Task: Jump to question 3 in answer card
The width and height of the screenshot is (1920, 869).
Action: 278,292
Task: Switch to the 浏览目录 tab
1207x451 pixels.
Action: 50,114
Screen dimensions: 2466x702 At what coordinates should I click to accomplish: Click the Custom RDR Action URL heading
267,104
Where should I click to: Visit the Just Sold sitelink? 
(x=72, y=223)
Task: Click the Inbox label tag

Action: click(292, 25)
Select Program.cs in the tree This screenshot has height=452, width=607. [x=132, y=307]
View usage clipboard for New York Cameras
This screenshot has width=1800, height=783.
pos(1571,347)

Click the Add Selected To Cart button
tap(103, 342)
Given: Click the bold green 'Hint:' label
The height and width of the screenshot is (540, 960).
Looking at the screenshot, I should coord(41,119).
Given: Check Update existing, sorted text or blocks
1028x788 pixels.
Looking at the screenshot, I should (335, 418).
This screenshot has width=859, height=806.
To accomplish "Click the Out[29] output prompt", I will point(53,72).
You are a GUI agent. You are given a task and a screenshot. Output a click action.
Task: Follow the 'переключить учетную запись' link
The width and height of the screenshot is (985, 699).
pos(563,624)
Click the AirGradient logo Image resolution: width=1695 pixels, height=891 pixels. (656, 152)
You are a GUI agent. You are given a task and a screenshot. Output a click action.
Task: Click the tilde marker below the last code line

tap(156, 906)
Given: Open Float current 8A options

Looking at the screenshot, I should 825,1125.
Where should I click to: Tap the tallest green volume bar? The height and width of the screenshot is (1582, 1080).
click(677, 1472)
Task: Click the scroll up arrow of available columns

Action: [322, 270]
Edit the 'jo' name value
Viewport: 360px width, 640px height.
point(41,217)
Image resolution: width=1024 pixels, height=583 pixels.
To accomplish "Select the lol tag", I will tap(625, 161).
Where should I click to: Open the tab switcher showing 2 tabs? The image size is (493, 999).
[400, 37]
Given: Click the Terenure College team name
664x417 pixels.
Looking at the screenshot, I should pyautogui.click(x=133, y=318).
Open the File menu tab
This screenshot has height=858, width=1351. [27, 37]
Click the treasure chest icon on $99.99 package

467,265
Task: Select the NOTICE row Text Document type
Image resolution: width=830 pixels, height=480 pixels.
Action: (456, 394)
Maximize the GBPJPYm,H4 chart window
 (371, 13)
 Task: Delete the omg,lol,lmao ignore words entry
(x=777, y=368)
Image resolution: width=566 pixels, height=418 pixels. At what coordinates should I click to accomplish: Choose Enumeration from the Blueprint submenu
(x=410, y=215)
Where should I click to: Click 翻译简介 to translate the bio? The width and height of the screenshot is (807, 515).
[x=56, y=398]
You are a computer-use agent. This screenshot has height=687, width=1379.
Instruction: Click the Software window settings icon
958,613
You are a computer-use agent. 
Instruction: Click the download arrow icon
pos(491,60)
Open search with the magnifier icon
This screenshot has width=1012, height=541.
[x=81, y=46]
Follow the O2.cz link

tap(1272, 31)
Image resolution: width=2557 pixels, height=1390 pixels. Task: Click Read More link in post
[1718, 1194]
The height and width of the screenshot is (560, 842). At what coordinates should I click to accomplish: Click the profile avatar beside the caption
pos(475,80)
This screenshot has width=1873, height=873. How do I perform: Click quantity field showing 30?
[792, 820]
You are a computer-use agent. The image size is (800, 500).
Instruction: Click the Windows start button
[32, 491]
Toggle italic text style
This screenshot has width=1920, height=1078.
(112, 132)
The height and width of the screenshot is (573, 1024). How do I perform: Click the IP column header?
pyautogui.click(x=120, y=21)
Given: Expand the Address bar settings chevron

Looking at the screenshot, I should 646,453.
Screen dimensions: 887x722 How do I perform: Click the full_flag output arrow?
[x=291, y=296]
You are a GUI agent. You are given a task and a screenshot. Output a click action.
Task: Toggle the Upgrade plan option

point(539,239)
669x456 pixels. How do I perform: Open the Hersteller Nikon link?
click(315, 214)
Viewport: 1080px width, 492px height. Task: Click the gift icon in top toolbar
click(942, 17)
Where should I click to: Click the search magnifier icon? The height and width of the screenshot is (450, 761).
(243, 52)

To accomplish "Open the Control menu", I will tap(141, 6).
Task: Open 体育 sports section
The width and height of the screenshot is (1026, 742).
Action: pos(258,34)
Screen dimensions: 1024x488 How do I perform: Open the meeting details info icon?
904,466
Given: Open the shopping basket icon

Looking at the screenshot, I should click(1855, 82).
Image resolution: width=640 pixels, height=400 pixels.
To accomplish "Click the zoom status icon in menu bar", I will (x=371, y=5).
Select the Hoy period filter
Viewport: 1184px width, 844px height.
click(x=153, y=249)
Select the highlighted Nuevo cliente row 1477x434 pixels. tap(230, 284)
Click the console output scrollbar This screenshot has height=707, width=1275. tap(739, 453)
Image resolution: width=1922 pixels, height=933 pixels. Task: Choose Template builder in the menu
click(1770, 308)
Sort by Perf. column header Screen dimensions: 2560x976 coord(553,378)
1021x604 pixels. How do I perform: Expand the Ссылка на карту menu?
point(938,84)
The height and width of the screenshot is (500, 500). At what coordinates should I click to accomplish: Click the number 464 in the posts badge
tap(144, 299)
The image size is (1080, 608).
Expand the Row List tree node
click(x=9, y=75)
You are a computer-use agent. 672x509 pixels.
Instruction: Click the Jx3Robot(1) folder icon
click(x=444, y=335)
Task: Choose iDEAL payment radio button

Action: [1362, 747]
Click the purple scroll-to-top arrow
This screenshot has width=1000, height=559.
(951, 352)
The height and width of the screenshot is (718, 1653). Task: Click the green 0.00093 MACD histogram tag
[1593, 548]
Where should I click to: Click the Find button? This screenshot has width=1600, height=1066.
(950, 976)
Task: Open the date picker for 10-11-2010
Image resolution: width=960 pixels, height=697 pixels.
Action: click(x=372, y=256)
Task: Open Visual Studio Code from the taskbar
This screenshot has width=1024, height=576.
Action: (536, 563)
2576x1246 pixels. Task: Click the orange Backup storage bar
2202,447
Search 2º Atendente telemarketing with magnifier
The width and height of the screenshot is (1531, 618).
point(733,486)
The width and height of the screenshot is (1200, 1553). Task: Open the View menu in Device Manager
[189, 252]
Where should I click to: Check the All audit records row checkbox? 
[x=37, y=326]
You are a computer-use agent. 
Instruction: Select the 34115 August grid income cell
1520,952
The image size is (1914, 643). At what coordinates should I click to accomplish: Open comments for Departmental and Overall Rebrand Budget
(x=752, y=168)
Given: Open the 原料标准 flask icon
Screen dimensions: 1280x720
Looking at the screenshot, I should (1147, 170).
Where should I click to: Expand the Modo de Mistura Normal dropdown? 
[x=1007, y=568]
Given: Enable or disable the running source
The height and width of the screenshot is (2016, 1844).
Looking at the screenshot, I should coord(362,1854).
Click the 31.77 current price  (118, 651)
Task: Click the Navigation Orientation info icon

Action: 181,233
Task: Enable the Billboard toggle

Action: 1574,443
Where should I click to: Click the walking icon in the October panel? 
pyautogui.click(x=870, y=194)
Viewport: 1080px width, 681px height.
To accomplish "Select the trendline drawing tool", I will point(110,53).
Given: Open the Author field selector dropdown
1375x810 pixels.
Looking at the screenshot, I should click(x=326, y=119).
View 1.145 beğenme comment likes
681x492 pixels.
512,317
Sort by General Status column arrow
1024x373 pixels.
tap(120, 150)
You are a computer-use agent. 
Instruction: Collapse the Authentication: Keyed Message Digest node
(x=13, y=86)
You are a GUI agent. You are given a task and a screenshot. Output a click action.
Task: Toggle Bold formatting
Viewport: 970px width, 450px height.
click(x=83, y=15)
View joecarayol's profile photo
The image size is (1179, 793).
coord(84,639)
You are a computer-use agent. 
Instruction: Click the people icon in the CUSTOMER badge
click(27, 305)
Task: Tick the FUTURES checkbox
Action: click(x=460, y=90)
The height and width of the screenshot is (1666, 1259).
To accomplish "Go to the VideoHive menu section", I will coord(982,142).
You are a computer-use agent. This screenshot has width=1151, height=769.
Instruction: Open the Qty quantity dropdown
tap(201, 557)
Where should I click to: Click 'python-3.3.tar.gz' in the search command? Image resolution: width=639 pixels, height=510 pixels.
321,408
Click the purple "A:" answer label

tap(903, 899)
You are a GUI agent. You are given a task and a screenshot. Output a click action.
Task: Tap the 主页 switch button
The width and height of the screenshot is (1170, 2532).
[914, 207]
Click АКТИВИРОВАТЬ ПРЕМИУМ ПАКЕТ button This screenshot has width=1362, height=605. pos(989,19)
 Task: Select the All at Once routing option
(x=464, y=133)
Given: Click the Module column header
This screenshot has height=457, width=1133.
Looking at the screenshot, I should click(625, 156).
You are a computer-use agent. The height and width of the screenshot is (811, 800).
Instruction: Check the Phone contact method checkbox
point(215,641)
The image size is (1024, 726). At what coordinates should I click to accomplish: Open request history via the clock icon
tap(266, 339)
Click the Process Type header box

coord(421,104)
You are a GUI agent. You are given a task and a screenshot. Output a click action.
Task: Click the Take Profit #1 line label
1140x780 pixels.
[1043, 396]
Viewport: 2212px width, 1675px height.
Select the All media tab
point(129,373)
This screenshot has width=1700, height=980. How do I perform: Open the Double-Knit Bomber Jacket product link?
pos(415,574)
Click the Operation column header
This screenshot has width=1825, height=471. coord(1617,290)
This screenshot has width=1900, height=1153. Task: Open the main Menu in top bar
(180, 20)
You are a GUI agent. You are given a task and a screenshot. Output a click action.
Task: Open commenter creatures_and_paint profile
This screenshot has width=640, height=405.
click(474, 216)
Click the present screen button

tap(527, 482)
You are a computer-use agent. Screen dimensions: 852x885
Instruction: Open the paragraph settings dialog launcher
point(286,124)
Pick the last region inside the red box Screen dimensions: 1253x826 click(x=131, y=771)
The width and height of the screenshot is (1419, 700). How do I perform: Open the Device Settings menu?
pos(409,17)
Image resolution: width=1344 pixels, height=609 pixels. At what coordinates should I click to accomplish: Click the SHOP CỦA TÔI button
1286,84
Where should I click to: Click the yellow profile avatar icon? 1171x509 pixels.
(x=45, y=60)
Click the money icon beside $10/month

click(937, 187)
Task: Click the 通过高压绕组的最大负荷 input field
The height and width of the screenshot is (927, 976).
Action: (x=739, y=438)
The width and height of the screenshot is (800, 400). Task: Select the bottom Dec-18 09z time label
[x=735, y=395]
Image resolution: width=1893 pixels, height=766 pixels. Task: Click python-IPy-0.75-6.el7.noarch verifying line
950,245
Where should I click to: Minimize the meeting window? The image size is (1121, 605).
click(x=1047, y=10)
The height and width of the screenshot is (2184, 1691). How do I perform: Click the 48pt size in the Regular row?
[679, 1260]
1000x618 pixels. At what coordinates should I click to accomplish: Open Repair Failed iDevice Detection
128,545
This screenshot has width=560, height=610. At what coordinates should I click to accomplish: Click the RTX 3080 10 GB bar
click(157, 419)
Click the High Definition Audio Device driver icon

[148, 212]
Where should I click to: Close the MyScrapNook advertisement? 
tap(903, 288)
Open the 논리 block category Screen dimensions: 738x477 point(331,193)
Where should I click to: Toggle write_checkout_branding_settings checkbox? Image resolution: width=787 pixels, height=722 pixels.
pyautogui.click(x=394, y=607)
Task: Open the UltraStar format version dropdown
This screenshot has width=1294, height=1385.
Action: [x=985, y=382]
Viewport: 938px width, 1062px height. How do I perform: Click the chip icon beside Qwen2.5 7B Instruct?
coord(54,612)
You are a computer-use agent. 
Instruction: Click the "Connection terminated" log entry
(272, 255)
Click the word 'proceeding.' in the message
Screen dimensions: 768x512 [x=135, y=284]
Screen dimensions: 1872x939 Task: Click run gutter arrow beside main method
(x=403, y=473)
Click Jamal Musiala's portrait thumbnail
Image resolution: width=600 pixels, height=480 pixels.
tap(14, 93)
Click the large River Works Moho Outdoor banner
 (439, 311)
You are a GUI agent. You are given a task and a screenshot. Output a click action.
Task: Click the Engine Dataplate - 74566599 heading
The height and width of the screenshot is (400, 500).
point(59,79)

### YOUR GOAL:
Whenever a line of the listing above holds the string "will", include it in the count, and report only the final number.

### WRITTEN ANSWER:
6